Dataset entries
------------------------------------------------

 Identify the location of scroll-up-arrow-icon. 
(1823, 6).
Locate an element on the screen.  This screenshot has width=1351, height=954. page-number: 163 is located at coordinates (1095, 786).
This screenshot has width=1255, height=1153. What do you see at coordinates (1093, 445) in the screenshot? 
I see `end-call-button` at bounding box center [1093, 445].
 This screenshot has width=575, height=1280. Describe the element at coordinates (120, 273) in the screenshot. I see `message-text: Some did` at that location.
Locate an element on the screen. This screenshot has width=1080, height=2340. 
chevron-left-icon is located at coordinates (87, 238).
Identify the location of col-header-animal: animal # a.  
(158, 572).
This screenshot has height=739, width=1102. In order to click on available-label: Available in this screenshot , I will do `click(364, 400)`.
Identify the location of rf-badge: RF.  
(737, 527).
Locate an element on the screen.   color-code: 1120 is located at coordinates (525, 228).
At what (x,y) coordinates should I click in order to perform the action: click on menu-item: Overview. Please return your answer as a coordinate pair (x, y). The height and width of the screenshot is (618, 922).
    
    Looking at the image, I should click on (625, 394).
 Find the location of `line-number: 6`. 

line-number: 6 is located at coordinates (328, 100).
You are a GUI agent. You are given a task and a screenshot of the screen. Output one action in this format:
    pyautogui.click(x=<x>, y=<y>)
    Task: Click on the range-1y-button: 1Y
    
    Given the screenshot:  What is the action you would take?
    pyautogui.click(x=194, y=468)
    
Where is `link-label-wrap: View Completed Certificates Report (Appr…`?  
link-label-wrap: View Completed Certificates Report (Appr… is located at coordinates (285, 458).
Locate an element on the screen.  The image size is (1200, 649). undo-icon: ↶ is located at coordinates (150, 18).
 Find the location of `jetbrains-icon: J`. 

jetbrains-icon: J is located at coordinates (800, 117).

------------------------------------------------

§ **Task goal**: Can you reproduce all of the records above line for line, with nothing changed?

§ **Result of the exercise**:
 Identify the location of scroll-up-arrow-icon. 
(1823, 6).
Locate an element on the screen.  This screenshot has width=1351, height=954. page-number: 163 is located at coordinates (1095, 786).
This screenshot has width=1255, height=1153. What do you see at coordinates (1093, 445) in the screenshot? 
I see `end-call-button` at bounding box center [1093, 445].
 This screenshot has width=575, height=1280. Describe the element at coordinates (120, 273) in the screenshot. I see `message-text: Some did` at that location.
Locate an element on the screen. This screenshot has width=1080, height=2340. 
chevron-left-icon is located at coordinates (87, 238).
Identify the location of col-header-animal: animal # a.  
(158, 572).
This screenshot has height=739, width=1102. In order to click on available-label: Available in this screenshot , I will do `click(364, 400)`.
Identify the location of rf-badge: RF.  
(737, 527).
Locate an element on the screen.   color-code: 1120 is located at coordinates (525, 228).
At what (x,y) coordinates should I click in order to perform the action: click on menu-item: Overview. Please return your answer as a coordinate pair (x, y). The height and width of the screenshot is (618, 922).
    
    Looking at the image, I should click on (625, 394).
 Find the location of `line-number: 6`. 

line-number: 6 is located at coordinates (328, 100).
You are a GUI agent. You are given a task and a screenshot of the screen. Output one action in this format:
    pyautogui.click(x=<x>, y=<y>)
    Task: Click on the range-1y-button: 1Y
    
    Given the screenshot:  What is the action you would take?
    pyautogui.click(x=194, y=468)
    
Where is `link-label-wrap: View Completed Certificates Report (Appr…`?  
link-label-wrap: View Completed Certificates Report (Appr… is located at coordinates (285, 458).
Locate an element on the screen.  The image size is (1200, 649). undo-icon: ↶ is located at coordinates (150, 18).
 Find the location of `jetbrains-icon: J`. 

jetbrains-icon: J is located at coordinates (800, 117).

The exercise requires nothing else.